妄想フィアンセ Vol.13

2023.4.5

 俊彦はギターを自宅に置かない。恋人と同じで、常に側にいると、慣れて飽きが出てくるのを避ける為である。

 それとは違って坂崎幸之助は常にギターを抱えている。普通にラジオの時でも、ギターが無いと落ち着かないらしい。根っからのギター小僧である。

 東京に着いたら、ライブツアーのリハーサルが待っている。

 俊彦は飛行機で少し眠った。

 その頃、私は青函トンネルを通っていた。ムシムシする暑さだ。トンネルの中は暗いが駅がある。私はそれを眺めながら、俊彦がくれた5月17日に発売される「鋼の騎士Q」のCDを聴いていた。

 「50年か・・・・・・」

と、私は思った。

 1973年にアルフィーが結成されて、翌年の74年にデビュー。

私が71年産まれなので、どれだけ凄いか、言葉には簡単に出来ない。俊彦は言っていた。
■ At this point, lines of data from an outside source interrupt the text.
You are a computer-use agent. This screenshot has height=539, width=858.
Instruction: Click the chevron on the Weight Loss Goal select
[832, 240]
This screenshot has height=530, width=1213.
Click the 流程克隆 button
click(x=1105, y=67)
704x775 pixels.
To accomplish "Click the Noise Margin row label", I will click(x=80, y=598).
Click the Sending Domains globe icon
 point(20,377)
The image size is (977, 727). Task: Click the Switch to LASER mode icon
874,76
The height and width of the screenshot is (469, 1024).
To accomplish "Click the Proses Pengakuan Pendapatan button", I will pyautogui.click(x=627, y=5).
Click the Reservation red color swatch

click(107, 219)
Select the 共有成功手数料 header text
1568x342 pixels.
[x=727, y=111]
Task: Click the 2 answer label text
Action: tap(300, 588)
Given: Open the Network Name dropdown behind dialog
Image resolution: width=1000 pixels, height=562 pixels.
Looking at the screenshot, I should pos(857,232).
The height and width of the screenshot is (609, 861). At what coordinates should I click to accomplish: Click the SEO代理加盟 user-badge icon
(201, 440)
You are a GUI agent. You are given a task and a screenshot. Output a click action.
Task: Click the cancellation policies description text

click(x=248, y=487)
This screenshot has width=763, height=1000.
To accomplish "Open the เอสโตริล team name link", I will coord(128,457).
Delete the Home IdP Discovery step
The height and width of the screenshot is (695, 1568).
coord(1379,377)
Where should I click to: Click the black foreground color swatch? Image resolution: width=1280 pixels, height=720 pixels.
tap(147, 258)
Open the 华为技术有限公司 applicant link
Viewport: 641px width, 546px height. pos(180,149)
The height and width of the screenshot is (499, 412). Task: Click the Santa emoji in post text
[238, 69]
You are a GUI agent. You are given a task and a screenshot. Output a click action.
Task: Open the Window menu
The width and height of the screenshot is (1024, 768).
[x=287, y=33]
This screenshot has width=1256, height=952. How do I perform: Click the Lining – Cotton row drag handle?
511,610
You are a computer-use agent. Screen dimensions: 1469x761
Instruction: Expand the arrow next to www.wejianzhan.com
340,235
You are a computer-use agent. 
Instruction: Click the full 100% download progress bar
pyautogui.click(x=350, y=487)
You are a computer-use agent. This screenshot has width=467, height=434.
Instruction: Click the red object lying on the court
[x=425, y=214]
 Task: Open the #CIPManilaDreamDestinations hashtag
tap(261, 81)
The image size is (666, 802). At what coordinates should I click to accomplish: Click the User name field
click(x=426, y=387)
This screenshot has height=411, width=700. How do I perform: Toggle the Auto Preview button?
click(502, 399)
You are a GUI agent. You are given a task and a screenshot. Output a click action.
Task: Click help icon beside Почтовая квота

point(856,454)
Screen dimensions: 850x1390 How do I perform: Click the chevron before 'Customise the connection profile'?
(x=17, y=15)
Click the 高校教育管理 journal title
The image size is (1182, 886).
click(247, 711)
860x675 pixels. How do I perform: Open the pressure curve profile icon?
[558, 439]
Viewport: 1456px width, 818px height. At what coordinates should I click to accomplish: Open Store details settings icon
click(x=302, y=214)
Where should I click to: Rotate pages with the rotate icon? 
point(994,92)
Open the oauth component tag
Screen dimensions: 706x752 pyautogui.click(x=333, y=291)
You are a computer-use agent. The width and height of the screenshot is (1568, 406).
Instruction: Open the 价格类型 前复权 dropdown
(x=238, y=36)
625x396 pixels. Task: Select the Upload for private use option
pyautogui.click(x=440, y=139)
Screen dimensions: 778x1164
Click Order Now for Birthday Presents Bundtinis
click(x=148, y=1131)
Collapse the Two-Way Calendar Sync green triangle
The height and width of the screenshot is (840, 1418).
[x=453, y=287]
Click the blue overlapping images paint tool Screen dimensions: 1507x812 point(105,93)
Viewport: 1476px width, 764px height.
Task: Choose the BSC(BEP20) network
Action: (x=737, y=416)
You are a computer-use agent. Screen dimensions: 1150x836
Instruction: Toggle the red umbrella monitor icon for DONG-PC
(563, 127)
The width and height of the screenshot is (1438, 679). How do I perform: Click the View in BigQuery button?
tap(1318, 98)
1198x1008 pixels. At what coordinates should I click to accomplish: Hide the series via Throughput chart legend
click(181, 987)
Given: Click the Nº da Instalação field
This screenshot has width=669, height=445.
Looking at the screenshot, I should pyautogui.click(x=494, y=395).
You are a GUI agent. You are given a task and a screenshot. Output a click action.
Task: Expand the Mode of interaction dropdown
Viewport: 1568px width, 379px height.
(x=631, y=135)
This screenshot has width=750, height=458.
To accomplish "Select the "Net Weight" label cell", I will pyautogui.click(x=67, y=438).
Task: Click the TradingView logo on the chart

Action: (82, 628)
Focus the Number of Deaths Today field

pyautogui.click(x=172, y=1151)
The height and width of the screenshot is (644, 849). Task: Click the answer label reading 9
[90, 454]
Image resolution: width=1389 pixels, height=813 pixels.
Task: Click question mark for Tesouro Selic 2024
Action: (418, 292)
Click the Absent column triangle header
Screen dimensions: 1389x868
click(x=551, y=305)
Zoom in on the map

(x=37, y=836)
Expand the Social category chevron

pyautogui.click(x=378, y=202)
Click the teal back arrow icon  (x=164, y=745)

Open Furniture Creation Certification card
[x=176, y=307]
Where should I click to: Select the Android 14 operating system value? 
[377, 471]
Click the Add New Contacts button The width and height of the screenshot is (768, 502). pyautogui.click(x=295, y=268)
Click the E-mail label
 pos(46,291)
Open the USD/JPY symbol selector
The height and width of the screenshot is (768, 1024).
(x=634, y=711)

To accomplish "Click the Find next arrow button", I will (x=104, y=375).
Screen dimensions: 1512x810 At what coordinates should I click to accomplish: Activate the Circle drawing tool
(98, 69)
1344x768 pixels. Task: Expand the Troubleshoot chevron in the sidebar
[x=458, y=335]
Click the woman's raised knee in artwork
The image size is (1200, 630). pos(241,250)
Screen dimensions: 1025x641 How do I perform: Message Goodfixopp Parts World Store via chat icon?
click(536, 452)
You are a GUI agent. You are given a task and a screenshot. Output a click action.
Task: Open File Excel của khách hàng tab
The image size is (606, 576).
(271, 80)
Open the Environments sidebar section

「良く、仲が悪い方がバンドに取って良いんだと、周りは言ったけど、それだけは俺は違うって言って来た。仲が良くて、何が悪いのって❗」

 アルフィーが若い頃にはバンドは解散するのが美学とされた。

アルフィーは先輩ガロの大野真澄に、メンバー同志良く話した方が良いとアドバイスされていた。俊彦はそのコミュニケーションが良かったのだと思っている。だからこそ、50年も続いたんだと。それだけは自信を持って言えると。

 俊彦は着陸と同時に目が覚めた。

「あれっ❓鋼鉄の巨人ってFからだっけ⁉️」

俊彦よ❗それはGmからである。